- _Instructions to follow_: Please filter the entries and return only the lines that include "logo".

- _Data in this exercise_:
::::

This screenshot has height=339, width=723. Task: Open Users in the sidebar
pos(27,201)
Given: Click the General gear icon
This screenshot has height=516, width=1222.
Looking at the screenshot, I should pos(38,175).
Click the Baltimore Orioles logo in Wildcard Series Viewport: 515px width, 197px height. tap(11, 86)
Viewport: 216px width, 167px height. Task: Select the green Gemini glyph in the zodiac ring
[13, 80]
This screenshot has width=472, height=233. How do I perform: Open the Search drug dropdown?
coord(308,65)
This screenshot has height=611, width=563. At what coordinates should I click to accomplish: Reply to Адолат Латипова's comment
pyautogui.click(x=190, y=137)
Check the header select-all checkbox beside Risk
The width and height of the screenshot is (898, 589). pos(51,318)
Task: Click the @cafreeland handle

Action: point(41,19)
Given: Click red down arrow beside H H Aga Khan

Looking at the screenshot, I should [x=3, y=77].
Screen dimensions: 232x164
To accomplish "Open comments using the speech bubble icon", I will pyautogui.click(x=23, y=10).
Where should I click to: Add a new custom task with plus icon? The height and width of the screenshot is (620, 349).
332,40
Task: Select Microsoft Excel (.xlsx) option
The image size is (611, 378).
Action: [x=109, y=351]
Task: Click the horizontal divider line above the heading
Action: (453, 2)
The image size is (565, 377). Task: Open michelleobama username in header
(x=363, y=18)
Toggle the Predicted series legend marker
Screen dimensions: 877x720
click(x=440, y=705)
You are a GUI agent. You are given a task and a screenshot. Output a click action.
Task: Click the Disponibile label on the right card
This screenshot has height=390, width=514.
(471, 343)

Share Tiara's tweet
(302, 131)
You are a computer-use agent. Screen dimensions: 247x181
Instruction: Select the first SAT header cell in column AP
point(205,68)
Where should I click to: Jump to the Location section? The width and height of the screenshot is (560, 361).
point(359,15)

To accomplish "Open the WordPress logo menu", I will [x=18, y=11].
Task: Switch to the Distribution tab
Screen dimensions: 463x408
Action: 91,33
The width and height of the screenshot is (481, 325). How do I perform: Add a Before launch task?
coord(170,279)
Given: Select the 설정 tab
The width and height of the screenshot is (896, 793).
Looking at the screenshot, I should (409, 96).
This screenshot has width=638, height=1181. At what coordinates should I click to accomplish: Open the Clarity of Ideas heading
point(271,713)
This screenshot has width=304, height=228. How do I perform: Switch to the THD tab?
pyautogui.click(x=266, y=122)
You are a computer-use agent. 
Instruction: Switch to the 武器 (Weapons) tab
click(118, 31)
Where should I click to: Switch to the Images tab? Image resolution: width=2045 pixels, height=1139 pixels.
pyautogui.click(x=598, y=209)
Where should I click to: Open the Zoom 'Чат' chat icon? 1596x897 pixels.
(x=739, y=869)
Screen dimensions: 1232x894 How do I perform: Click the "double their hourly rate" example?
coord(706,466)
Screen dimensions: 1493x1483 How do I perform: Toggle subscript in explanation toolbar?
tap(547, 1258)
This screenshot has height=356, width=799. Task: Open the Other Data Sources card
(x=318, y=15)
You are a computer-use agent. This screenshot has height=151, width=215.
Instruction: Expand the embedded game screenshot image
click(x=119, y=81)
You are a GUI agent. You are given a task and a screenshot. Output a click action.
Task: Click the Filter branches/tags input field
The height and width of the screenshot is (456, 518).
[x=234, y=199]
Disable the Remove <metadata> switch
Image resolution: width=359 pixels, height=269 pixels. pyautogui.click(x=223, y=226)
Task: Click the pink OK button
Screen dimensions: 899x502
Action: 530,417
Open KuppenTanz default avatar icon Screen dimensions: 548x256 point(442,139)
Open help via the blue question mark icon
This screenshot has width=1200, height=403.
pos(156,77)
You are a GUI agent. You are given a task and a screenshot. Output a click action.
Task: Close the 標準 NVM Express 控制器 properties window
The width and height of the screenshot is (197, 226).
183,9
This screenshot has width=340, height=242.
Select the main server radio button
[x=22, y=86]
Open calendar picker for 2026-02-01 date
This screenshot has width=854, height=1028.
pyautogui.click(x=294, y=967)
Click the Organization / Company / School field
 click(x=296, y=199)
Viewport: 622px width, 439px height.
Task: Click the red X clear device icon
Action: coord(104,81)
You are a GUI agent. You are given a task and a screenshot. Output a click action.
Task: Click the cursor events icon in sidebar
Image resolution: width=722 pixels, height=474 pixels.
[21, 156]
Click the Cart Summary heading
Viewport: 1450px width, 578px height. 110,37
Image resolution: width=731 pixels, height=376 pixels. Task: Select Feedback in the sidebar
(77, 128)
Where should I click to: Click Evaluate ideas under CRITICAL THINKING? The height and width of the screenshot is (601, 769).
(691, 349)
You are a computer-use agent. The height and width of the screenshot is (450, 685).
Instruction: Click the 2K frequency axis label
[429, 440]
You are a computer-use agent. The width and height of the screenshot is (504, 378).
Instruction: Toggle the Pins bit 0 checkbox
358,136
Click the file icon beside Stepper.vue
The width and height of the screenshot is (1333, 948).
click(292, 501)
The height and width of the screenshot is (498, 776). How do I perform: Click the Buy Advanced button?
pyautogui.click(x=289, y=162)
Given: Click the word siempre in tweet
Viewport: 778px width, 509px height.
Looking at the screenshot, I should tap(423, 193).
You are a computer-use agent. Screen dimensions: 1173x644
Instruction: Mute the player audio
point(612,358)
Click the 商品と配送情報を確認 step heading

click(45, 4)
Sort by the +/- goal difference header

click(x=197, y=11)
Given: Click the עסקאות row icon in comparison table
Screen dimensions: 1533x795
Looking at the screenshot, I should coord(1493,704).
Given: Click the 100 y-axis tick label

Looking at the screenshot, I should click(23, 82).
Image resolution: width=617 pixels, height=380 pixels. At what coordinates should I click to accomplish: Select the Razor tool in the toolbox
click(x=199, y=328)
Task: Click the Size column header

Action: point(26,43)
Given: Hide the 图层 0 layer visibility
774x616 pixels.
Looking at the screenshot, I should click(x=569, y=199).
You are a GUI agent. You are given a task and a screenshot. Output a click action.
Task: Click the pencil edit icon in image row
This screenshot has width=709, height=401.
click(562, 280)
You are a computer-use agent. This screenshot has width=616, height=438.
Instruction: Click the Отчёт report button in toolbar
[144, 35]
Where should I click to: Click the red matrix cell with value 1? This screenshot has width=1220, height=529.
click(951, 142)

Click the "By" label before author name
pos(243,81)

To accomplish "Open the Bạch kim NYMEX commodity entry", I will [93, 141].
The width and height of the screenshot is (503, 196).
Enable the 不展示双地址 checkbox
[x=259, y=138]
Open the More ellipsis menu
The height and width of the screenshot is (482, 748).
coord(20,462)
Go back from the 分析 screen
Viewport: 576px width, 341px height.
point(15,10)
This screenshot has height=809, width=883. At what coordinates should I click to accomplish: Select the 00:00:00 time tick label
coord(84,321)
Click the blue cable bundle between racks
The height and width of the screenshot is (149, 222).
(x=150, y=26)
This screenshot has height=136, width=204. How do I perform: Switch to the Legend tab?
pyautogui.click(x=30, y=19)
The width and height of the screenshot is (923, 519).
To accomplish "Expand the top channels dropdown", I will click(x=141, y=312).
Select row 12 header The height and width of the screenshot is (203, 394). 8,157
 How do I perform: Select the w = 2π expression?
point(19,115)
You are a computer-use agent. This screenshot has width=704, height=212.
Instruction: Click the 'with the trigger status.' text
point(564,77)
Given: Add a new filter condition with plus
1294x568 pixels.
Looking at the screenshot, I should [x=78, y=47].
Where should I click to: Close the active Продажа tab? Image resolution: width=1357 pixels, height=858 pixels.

::::

- _Written reply_:
Click the Baltimore Orioles logo in Wildcard Series Viewport: 515px width, 197px height. tap(11, 86)
To accomplish "Open the WordPress logo menu", I will [x=18, y=11].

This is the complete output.